In my day job, I've taken the vendor-everything approach and refactored lots of common code (across clients) into plugins, which are each a git submodule. My current project has 14 submodules, of which I am actively coding in probably 5 to 7 at any one time. (Plenty of motivation for creating git:rake right there.)
Let's say I've hacked for an hour or two and am ready to commit to my local repository. Let's first take a look at what's changed:
$ rake git:status
All repositories are on branch 'master'
/home/mike/git-repos/demo1/vendor/plugins/core: master, changes need to be committed
# modified: app/models/user_mailer.rb
# public/images/mail_alert.png (may need to be 'git add'ed)
WARNING: vendor/plugins/core needs to be pushed to remote origin
/home/mike/git-repos/demo1/vendor/plugins/pharos_library: master, changes need to be committed
# deleted: tasks/rake/git.rake
You'll notice first of all that, despite having 14 submodules, I'm only seeing output for the ones that need commits, and even that output is minimal, listing only the specific files and not all the cruft in the original message.
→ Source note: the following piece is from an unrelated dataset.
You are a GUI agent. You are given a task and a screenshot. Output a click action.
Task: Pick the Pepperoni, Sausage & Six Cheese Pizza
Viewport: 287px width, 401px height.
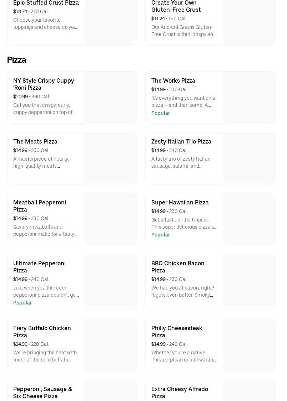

It tells me that all submodules are on the same branch. It's smart enough to tell me that a file may need to be git-added. It will even alert me when a repo needs to be pushed to the origin.
I'll have to manually cd
to the submodule and git-add that one
file, but once that's done, I can commit my changes by running:
$ rake git:commit
which will run git commit -a -v
for each submodule, fire up the
editor for commit messages along the way, push each submodule to the
shared server, and then automagically create verbose commit logs for
the superproject.
To pull changes from the shared server:
$ rake git:pull
When you run this command, you'll notice that the output is filtered, so if no changes were pulled, you'll see no output. Silence is golden.
To push?
$ rake git:push
Not only will this be silent if there's nothing to push, but the rake task is smart enough to not even attempt to push to the server if master is no different from origin/master. So it's silent and fast.
Let's say I want to copy the current branch, master
, to a new
branch, working
.
$ rake git:for_each DO='git checkout -b working master'
If the command fails for any submodules, the rake task will terminate immediately.
Merging changes from 'working' back into 'master' for every submodule (and the superproject)?
$ rake git:for_each DO='git checkout master'
$ rake git:for_each DO='git merge working'
A couple of things that come quickly to mind that git.rake should probably do:
-
Push to the shared server for ANY branch that we're tracking from a remote branch.
-
Be more intelligent about when we push to the server. Right now, the code pushes submodules to the shared server every time we want to commit the superproject. We might be able to get away with only pushing the submodules when we push the superproject.
-
Parsing the output from various 'git' commands is prone to breakage if the git crew starts modifying some of the strings.
-
There should probably be some unit/functional tests. See previous item.
Anyway, the code is all up on github. Go hack it, and send back patches!